SAD’s lone minister in the Modi-led NDA government, Harsimrat Kaur Badal quit the cabinet Thursday, calling the bills “anti-farmer”. 

In episode 571 of Cut The Clutter, ThePrint’s Editor-in-Chief Shekhar Gupta declutters the bills, and explains how the opposition to them has exposed the “hypocrisy” of all political parties.

All shades of political hypocrisy

While the Congress might have walked out of the Lok Sabha Thursday in opposition to the farmers’ bills, the party had included much of the same reforms in its 2019 election manifesto. 

Gupta called out Congress’ hypocrisy by citing the party’s manifesto that said, “We will make amendments in the Agriculture Price Marketing Committee (APMC) Act in such a way that all restrictions on the trading of agricultural commodities across countries and across Indian states are removed.”

“In large villages and small towns, we will set up new agricultural markets where farmers will be able to go and sell the produce without any restrictions.”

According to Gupta, this ‘hypocrisy’ cuts across party lines.

While SAD’s Harsimrat might have resigned from the Union cabinet now, her party along with ally BJP in Amritsar in 2001 had set up an agricultural reforms committee, which sought to remove these restrictions on agriculture trade and commodities. 

Interestingly, it was a BJP committee headed by Narendra Modi, who was then the rising star of the party, that gave the report on the reforms committee. 

“Many things have cross-party agreements, but the opposite when they are out of power,” said Gupta.

The BJP’s ‘hypocrisy’ also comes out in the present scenario when the party is in power at the Centre. 

While the BJP might have passed these bills, the government’s export ban on onions also shows this hypocrisy as the bills ask for removal of restrictions on agricultural produce across international borders as well. 

The government has, however, justified the export ban on onions due to the rising prices. Not just now, between 2014 and 2019, export rules on onions have been changed 17 times, while rice export rules have changed 14 times. 

“So what happens to the farmer who has produced these onions and in peak season when it comes to selling the produce, the export rules are changed?” asked Gupta.


Also read: All about the 3 Modi govt ordinances Haryana farmers are protesting against


The three contentious bills

The three bills are the Farmers’ Produce Trade and Commerce (Promotion and Facilitation) Bill, 2020, The Farmers (Empowerment and Protection) Agreement on Price Assurance and Farm Services Bill, 2020, and Amendment to 1955 Essential Commodities Act. 

The Essential Commodities Act, 1955, stems from a colonial era law, which regulated how much produce could be stored and sold in India. This same law was inherited in independent India and one of the first amendments to the Indian Constitution, included an amendment to Article 19, which guarantees Freedom of Trade and Commerce. 

The Act was amended as a new entry to the Concurrent List as entry 33, list three, schedule seven, which gives the government much of the same powers. 

This manifested in the license raj in agriculture in the 1960’s when farmers were jailed for keeping produce that exceeded the government’s sanction amount. 

This led to the creation of middlemen, which led to corruption from fork to plate and plate to fork. 
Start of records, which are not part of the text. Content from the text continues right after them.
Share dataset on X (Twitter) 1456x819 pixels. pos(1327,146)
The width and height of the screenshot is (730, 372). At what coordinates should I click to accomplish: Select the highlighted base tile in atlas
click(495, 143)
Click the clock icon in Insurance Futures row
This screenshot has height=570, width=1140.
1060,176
Gupta said that this happened because of “agriculture becoming disintermediated from the market”. 

He said: “In India, agriculture is the only area where markets don’t work. This is because, while India became politically independent in 1947, industry became independent in 1991 with economic liberalisation, but the Indian farmer continues to remain colonised by the politician and the bureaucrat, who control agricultural produce markets.”

The present amendment reduces the power that states and the Centre had to enforce stock limits and price limits on any commodity. So now stock limits and price limits can only be imposed in case of an emergency of war, famine, or a sudden price rise, and there are some price rise limits that have been fixed as well. 

The second bill, the Farmers’ Produce Trade and Commerce (Promotion and Facilitation) Bill, 2020, addresses the marketing issue.

This law says that the Agricultural Produce Market Committee (APMC) will now lose their monopoly over business and territory. It now allows the farmer to take his produce anywhere. Earlier, farmers were required to take their produce only to their APMC mandis even if those are far away from where they are. 

“This allows the farmer to be liberated,” said Gupta. 

He also said that with the farmers not having to pay taxes to the mandi, he can get a better price for their produce and the produce will go directly to the supply chain, which will also help the consumers as they will now have to pay less. 

Gupta said that the opposition in Punjab and Haryana is due to this “arbitrage of taxes going away, which is a major source of revenue for the governments there”. 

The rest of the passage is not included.